Variabilité des activités
L’attaché de recherche clinique peut être ARC leader : il va définir les besoins en ressources humaines pour des projets de développement clinique et animer et coordonner les équipes réalisant le monitoring dans le respect de la réglementation et des délais.
Selon qu’il exerce son métier au sein d’un laboratoire ou à l’hôpital, l’attaché de recherche clinique n’aura pas le même rattachement : la fonction d'ARC existe à l’hôpital et est rattachée au sein de la Direction de la Recherche Clinique (DRC) au niveau des CHU (Centres Hospitaliers Universitaires). La DRC est chargée de mettre en œuvre des études promues dans le cadre des Programmes Hospitaliers de Recherche Clinique (PHRC).
Qu’il soit dans le secteur du médicament ou du dispositif médical, le déroulement des études n’est pas le même et les technologies, les connaissances utilisées diffèrent.
Il peut être spécialisé par aire thérapeutique, par discipline spécifique : cancérologie, greffes, gastro-hépato-entérologie, neurologie...
Rattachement hiérarchique
- ARC Manager
- Directeur R&D
- Chef de projet recherche et développement
- Chef de projet clinique
Contexte et facteurs d’évolution du métier
Les effectifs en recherche clinique ont diminué ces dix dernières années (plus particulièrement dans l’industrie du médicament), en raison de la recherche accrue de compétitivité qui a impliqué une augmentation forte de l'externalisation de l'activité vers les CRO, notamment de dimension internationale et du développement de partenariats. Dans le même temps, les métiers se sont transformés : les activités se concentrent sur le suivi des prestataires et partenaires, particulièrement pour les ARC (attachés de recherche clinique). Cette mutation a impliqué le développement de compétences en pilotage des sous-traitants et en coordination de projet.
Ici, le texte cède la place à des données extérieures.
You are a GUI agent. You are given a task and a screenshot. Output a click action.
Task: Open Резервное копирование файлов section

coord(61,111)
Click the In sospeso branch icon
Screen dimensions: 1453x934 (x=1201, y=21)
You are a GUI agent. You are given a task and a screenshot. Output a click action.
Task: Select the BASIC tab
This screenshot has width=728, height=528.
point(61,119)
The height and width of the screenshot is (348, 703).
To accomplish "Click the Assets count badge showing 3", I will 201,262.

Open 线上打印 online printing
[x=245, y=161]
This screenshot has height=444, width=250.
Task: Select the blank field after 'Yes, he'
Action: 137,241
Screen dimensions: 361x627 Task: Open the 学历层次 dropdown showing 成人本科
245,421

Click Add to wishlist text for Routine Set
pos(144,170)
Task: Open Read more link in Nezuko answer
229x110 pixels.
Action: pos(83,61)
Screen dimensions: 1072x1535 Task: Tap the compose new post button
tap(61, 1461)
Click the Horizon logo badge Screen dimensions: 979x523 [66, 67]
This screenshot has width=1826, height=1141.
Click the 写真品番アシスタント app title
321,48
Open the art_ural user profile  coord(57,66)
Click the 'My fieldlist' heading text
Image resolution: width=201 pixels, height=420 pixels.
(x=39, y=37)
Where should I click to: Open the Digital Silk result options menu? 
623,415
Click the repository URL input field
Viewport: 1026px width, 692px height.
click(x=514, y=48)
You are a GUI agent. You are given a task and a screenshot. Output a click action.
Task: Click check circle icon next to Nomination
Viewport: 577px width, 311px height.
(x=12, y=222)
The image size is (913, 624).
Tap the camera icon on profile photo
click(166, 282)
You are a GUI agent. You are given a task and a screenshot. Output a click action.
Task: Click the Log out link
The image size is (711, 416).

En matière d’études cliniques, la compétence en gestion de projet, devrait s’affirmer fortement, pour permettre l’accélération des processus de contractualisation avec les établissements de santé, ainsi que le recrutement des patients. Les ARC gagnent en autonomie et en responsabilisation sur leurs activités et leur périmètre. Les ARC managers doivent développer des compétences en termes de pilotage et suivi d’activité. Dans le même temps, on assiste à une forte internationalisation des études cliniques nécessitant des compétences en langues (particulièrement en anglais).